To be clear: the rankings boost is pretty minimal. But we only have 10 minutes. So what do you expect? 🙂
So yeah, this is an SEO tactic that’s 100% worth doing. Google likely prefers to rank sites with external links because it shows that your content is well referenced. It’s impossible for a single author or site to have all the answers, so citing external sources shows Google that your content contains research. And that you curated expertise from different sources.
Also, a lot of people ask me: “Should I make the links dofollow or nofollow?” The experiments I mentioned above (and my own personal experience) have all used dofollow links.
I’ve never tested the effect of external links that are nofollowed, so I can’t say for sure if they’re treated the same way by Big G. But I am confident that external, dofollow links can make a small difference in your rankings. Which is why I recommend having your external links dofollow.
9) Look for Index Bloat Issues
Index bloat is when you have more pages indexed that you want, need or expect.
To be clear: Fixing index bloat can take way more than 10 minutes. But you can easily check to see if you have a problem in about 2 minutes.
The easiest way to spot index bloat is via Search Console. Login and click on “Coverage.” Google will show you all the pages from your site that they have indexed. They call these “Valid” pages:
This number should be approximately the total number of pages that you expect to have indexed.
For example, in my case, I want about 400 pages indexed. With random pages (like the contact page, terms of service etc.), that brings my total to 423. No worries there.
It’s perfectly OK for your indexed page total to be a little bit higher than you’d expect.
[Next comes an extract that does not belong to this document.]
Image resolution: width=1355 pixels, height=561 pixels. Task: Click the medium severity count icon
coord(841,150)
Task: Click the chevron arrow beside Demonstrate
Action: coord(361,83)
But if that number was 1,000, 5,000 or 10,000, I’d know right away that I had an index bloat problem on my hands. And fixing it would be a top priority.
Bonus: Create a List of “Vs” Terms
Everyone and their mom targets “how to” keywords. Which is why they’re increasingly competitive, despite the fact that these keywords have essentially zero commercial intent.
That’s why I’ve been focusing more on “vs” terms. As you might expect, these are keywords where people compare two different things. The great thing about “vs” terms is that most people who search for them tend to be more on the advanced side of things.
For example, a complete newbie to digital marketing might search for something like “What is digital marketing” or “How to market my business online”. These keywords have a lot of search volume. Which also means they’re competitive. Plus, people searching for those keywords probably aren’t ready to invest in whatever product or service you’re offering yet.
On the other hand, a keyword like “SEO vs PPC” or “Facebook ads vs Google ads” shows that the person is much more sophisticated about the topic.
As a bonus, unlike many how-to keywords, these terms are likely to be pretty wide open when it comes to organic competition in the SERPs.
Last Word on Quick SEO Tactics
That wraps up my list of 9 SEO tactics that only take a few minutes each to implement.
As you can see, these tactics can individually make a significant difference in your Google rankings and organic traffic. But if you take 90 minutes to execute all 9 of them, you can expect to see a noticeable impact.
So set a timer, grab a coffee and put these techniques into practice.